My grand-daughter, Freida, was recently working in the garden emptying some of the flower pots on the front and back steps of their now frosted plants. She asked me if I had been burying peanuts in the flower pots. I know who the culprits are!
So back to the missing duck story from the last episode: the missing duck coincided with a missing rat trap. I have two tunnel traps set for rats from September to April near the shed where the ducks spend their nights, safe from foxes. These catch about 40 rats per annum which, if left to breed, would overrun my garden. On the morning at issue when I let my ducks out – and realised I was one short – I also saw that the two concrete roof tiles forming the top of the tunnel had been knocked off. Closer inspection revealed the Fenn trap (a break-back trap) was missing. Strangely there was a very young rat lying near where the trap should have been, and appeared to have been left by the mystery culprit in exchange for an adult rat in the trap. This is not the first time this has happened: the same thing occurred around the end of July. I found the trap lying 20 yards away at the side of the burn, with the remains of a well-devoured rat still attached. At that time I thought the culprit was a mink, and borrowed a couple of live-catch mink traps from gamekeeper George Simmons, without success. With the missing trap and the missing duck, I was still thinking mink.
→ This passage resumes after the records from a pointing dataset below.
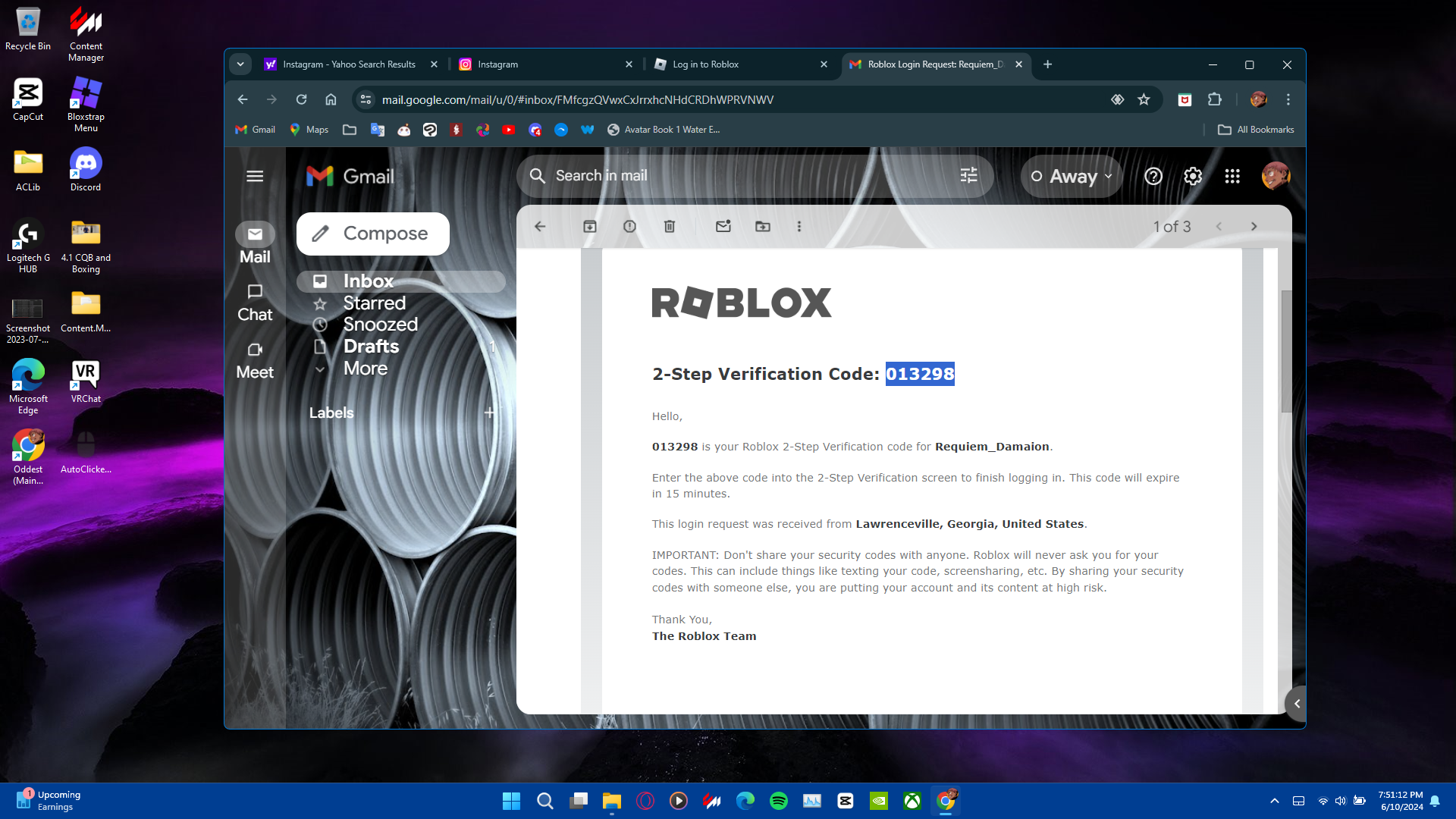Toggle the Gmail main menu hamburger
This screenshot has width=1456, height=819.
(255, 176)
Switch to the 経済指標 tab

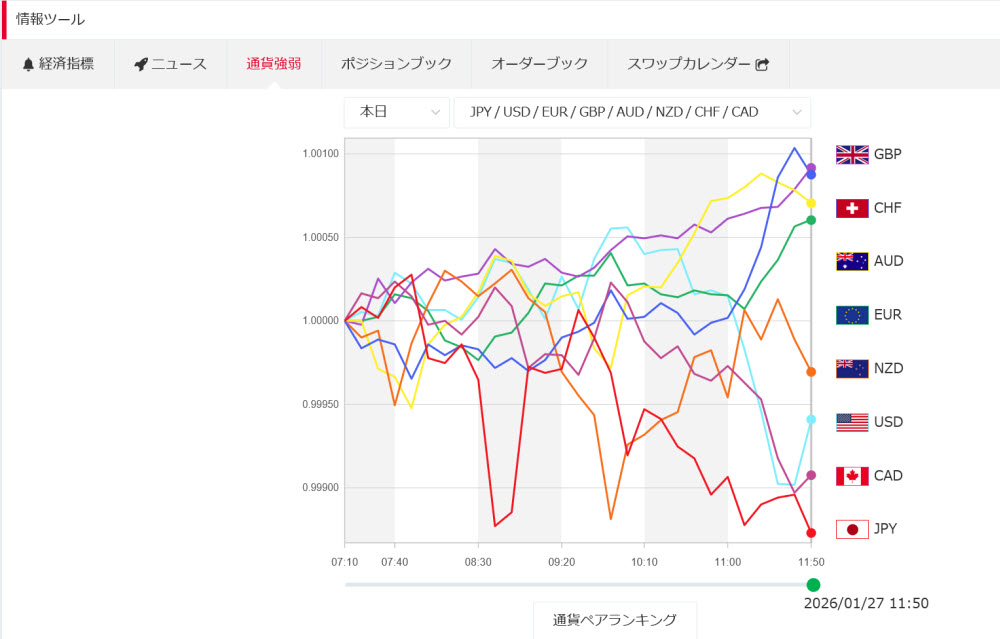(58, 64)
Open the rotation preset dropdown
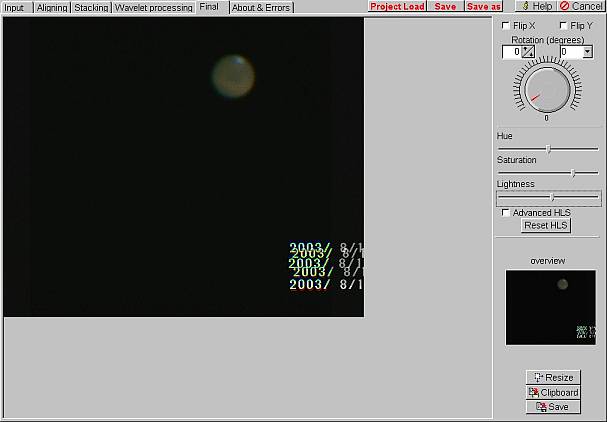607x422 pixels. [x=586, y=52]
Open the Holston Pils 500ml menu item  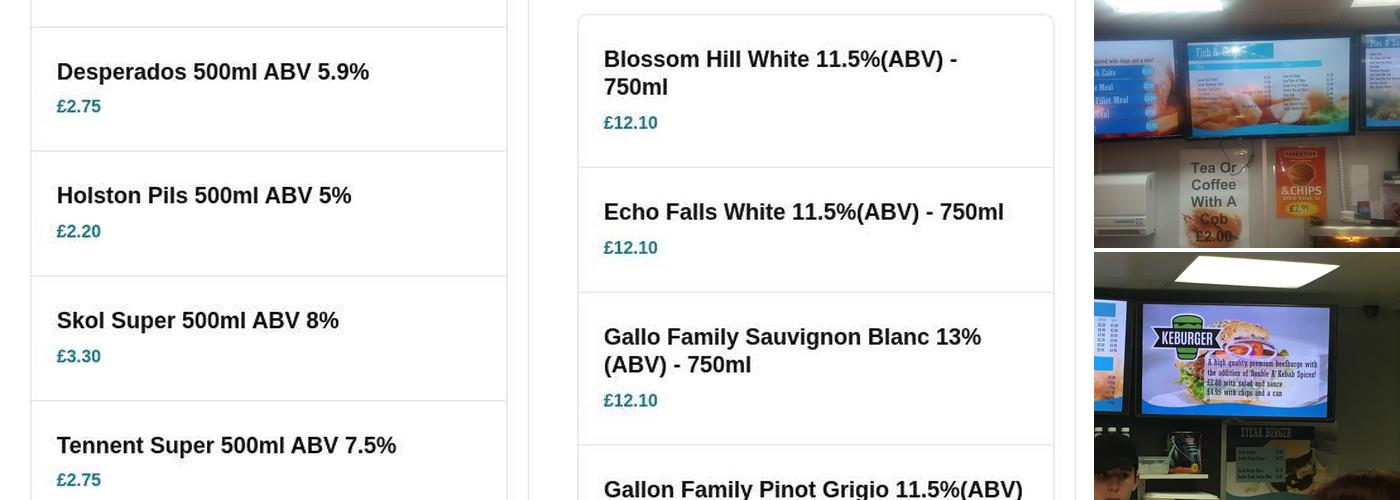point(204,196)
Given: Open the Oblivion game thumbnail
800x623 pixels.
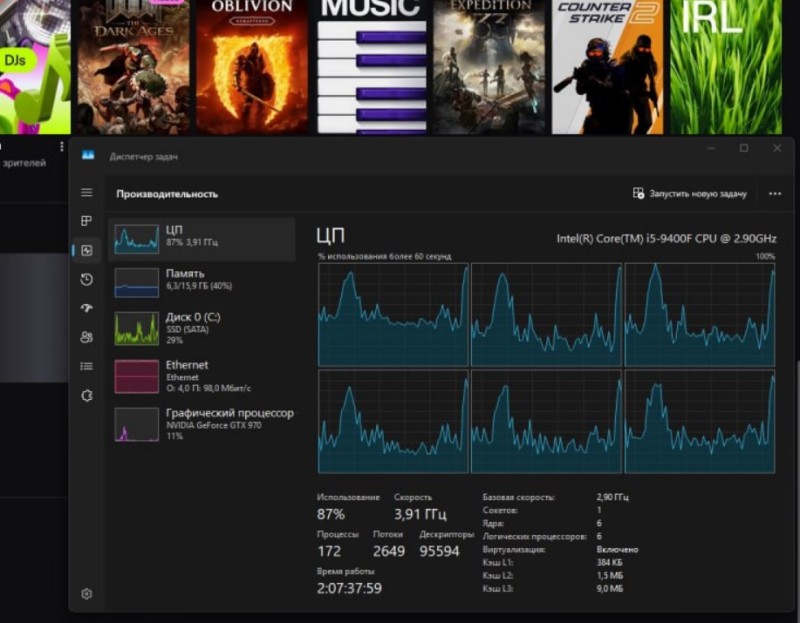Looking at the screenshot, I should 252,66.
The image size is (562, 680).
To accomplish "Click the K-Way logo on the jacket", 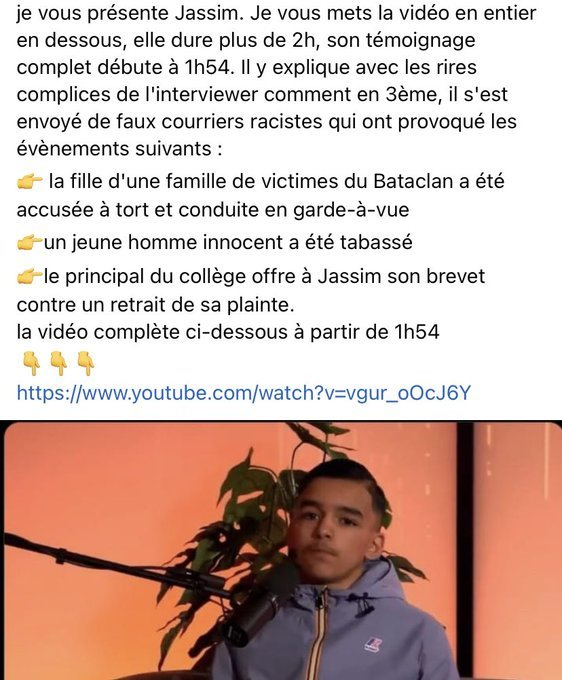I will point(373,644).
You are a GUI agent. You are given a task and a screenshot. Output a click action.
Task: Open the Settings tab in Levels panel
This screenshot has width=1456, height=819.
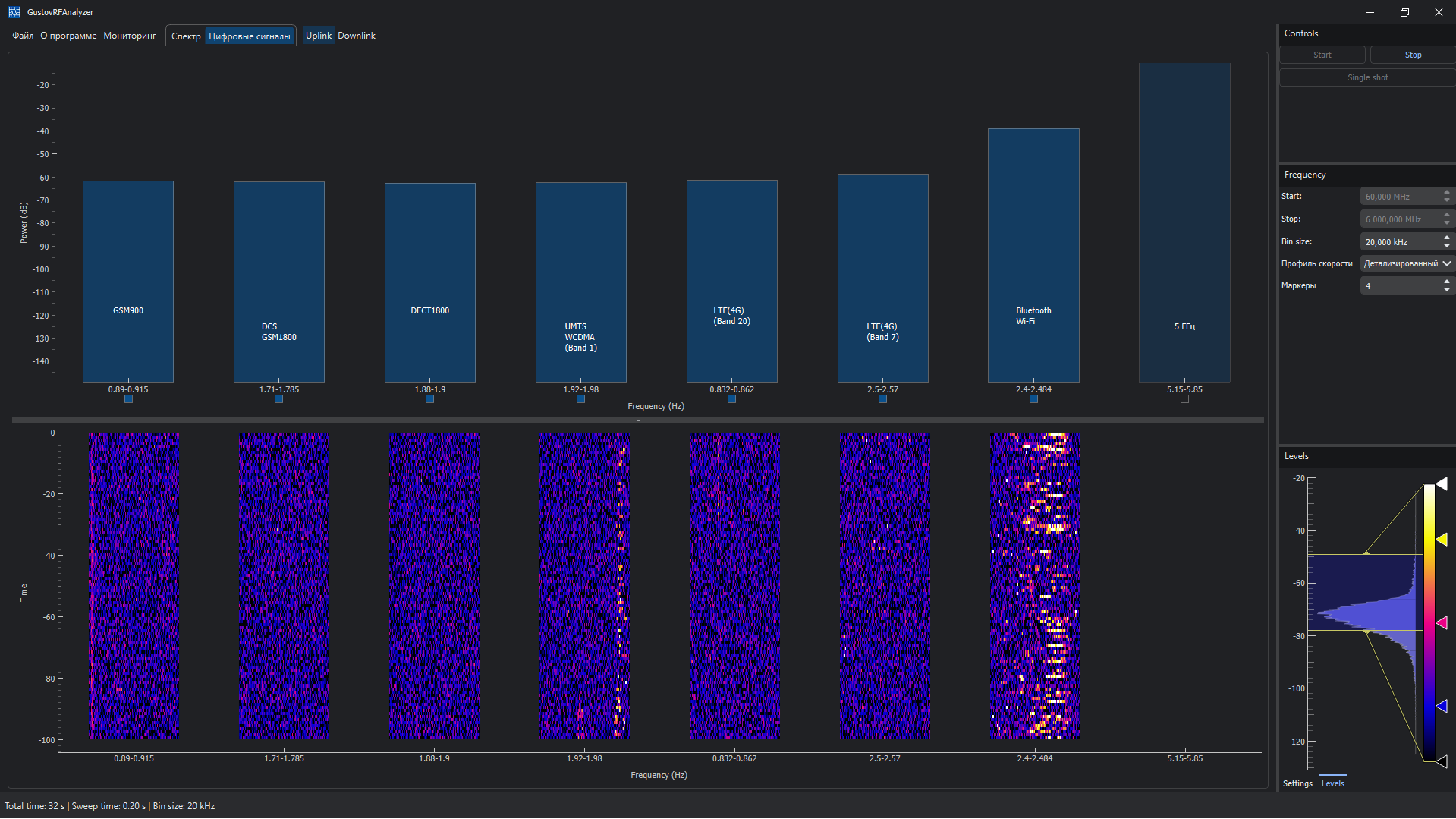click(x=1297, y=783)

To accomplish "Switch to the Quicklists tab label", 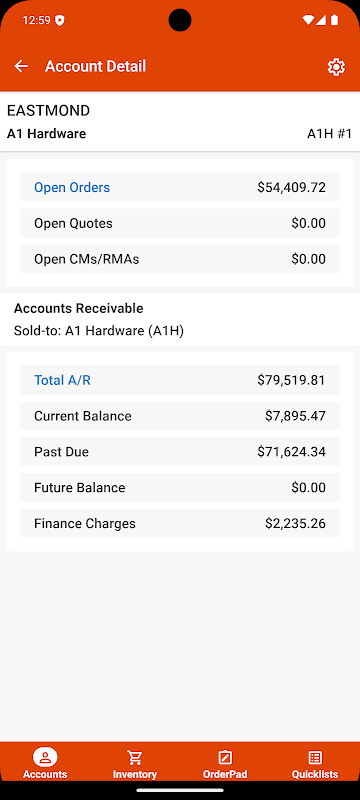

The following morning I had let my (now 15) ducks out just before dawn. I was busy filling the bird feeders and was about 30 yards from the pond where the ducks were now happily swimming. Suddenly there was splashing and panic coming from the pond, with the ducks making a swift exit from the water (this is contrary to their normal defensive strategy when a sparrowhawk or buzzard comes past, as they invariably dive into the water). I saw the cause of their terror – an otter swimming amongst them in the pond. The burn was running very high and the water was discoloured, which was maybe a saviour and prevented the otter catching a duck in seconds. I ran to the pond, shouting and waving my arms. I got close enough to the otter that I could have clattered it with a stick, had I had one, and it scarpered through the grid from the pond into the burn – close on the heels of a duck that had taken the same exit strategy!
I was sure the fleeing duck would be doomed, since it would be half swimming, half flapping, down the burn ahead of the otter. To my surprise it reappeared on the drive some ten minutes later, none the worse for its adventure. The remainder of the ducks had meantime taken refuge in the wood as far from the pond as they could get, in fact it was two whole days before they entered the pond again. And I don’t blame them.
It’s amazing how many people to whom I have related this tale have said, “I didn’t think an otter would take a duck.” They most certainly would, as would their smaller North American mustelid cousins, the mink.
I love seeing otters, but I don’t want them eating my ducks. The ducks are now put to bed earlier and released from the shed later. There is no rule that says an otter won’t take a duck in daylight, but I’m reducing the risk.
The otter is protected, as a European protected species, under the Conservation (Natural Habitats etc) Regulations 1994. It is an offence to deliberately or recklessly capture, injure or kill it. I didn’t do that. It is also an offence to deliberately or recklessly harass it. Did I harass it when it was trying to get a meal? I looked for any relevant defences or exceptions in the legislation. None. Did any of those who drew up the legislation keep ducks?